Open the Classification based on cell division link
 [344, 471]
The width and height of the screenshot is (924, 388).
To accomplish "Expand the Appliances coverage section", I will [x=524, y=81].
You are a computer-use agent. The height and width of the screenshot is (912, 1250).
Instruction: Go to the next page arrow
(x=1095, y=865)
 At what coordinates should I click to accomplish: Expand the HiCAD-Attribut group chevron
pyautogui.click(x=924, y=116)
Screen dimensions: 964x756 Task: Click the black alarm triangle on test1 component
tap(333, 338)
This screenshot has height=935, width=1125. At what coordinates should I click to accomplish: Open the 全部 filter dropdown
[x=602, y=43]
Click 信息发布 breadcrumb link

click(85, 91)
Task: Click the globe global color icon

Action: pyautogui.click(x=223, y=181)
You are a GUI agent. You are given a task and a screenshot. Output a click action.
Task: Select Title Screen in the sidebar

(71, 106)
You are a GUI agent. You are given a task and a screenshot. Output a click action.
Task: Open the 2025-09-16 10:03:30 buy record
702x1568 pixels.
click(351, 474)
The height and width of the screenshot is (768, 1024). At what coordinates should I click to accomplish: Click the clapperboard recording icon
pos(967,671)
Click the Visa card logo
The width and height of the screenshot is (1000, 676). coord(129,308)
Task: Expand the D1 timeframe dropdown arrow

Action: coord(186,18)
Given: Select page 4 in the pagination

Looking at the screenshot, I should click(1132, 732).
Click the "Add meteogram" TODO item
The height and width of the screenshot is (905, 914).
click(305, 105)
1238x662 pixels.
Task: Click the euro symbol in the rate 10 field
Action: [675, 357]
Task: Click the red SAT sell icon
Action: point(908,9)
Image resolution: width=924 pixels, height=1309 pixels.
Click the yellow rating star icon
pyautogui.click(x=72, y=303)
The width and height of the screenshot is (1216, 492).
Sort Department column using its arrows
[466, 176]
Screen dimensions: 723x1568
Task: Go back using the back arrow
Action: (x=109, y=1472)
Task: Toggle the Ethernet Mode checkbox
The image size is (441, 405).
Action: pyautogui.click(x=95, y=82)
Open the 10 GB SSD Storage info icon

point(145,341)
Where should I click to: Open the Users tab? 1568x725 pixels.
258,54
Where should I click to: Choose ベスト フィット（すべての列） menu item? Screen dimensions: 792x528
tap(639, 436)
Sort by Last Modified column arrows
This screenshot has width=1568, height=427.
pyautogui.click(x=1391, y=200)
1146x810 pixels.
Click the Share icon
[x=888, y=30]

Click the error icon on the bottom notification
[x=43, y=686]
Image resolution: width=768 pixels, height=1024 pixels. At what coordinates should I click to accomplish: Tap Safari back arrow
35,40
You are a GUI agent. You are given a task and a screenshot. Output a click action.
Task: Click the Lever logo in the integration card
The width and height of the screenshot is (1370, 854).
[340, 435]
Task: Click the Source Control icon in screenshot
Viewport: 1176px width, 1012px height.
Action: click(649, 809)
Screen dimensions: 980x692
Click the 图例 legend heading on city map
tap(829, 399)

####

Rewrite every line of the entries above as a numbered list, leaving out the blank lines.

Solution |
1. Open the Classification based on cell division link
2.  [344, 471]
3. The width and height of the screenshot is (924, 388).
4. To accomplish "Expand the Appliances coverage section", I will [x=524, y=81].
5. You are a computer-use agent. The height and width of the screenshot is (912, 1250).
6. Instruction: Go to the next page arrow
7. (x=1095, y=865)
8.  At what coordinates should I click to accomplish: Expand the HiCAD-Attribut group chevron
9. pyautogui.click(x=924, y=116)
10. Screen dimensions: 964x756 Task: Click the black alarm triangle on test1 component
11. tap(333, 338)
12. This screenshot has height=935, width=1125. At what coordinates should I click to accomplish: Open the 全部 filter dropdown
13. [x=602, y=43]
14. Click 信息发布 breadcrumb link
15. click(85, 91)
16. Task: Click the globe global color icon
17. Action: pyautogui.click(x=223, y=181)
18. You are a GUI agent. You are given a task and a screenshot. Output a click action.
19. Task: Select Title Screen in the sidebar
20. (71, 106)
21. You are a GUI agent. You are given a task and a screenshot. Output a click action.
22. Task: Open the 2025-09-16 10:03:30 buy record
23. 702x1568 pixels.
24. click(351, 474)
25. The height and width of the screenshot is (768, 1024). At what coordinates should I click to accomplish: Click the clapperboard recording icon
26. pos(967,671)
27. Click the Visa card logo
28. The width and height of the screenshot is (1000, 676). coord(129,308)
29. Task: Expand the D1 timeframe dropdown arrow
30. Action: coord(186,18)
31. Given: Select page 4 in the pagination
32. Looking at the screenshot, I should click(1132, 732).
33. Click the "Add meteogram" TODO item
34. The height and width of the screenshot is (905, 914).
35. click(305, 105)
36. 1238x662 pixels.
37. Task: Click the euro symbol in the rate 10 field
38. Action: [675, 357]
39. Task: Click the red SAT sell icon
40. Action: point(908,9)
41. Image resolution: width=924 pixels, height=1309 pixels.
42. Click the yellow rating star icon
43. pyautogui.click(x=72, y=303)
44. The width and height of the screenshot is (1216, 492).
45. Sort Department column using its arrows
46. [466, 176]
47. Screen dimensions: 723x1568
48. Task: Go back using the back arrow
49. Action: (x=109, y=1472)
50. Task: Toggle the Ethernet Mode checkbox
51. The image size is (441, 405).
52. Action: pyautogui.click(x=95, y=82)
53. Open the 10 GB SSD Storage info icon
54. point(145,341)
55. Where should I click to: Open the Users tab? 1568x725 pixels.
56. 258,54
57. Where should I click to: Choose ベスト フィット（すべての列） menu item? Screen dimensions: 792x528
58. tap(639, 436)
59. Sort by Last Modified column arrows
60. This screenshot has width=1568, height=427.
61. pyautogui.click(x=1391, y=200)
62. 1146x810 pixels.
63. Click the Share icon
64. [x=888, y=30]
65. Click the error icon on the bottom notification
66. [x=43, y=686]
67. Image resolution: width=768 pixels, height=1024 pixels. At what coordinates should I click to accomplish: Tap Safari back arrow
68. 35,40
69. You are a GUI agent. You are given a task and a screenshot. Output a click action.
70. Task: Click the Lever logo in the integration card
71. The width and height of the screenshot is (1370, 854).
72. [340, 435]
73. Task: Click the Source Control icon in screenshot
74. Viewport: 1176px width, 1012px height.
75. Action: click(649, 809)
76. Screen dimensions: 980x692
77. Click the 图例 legend heading on city map
78. tap(829, 399)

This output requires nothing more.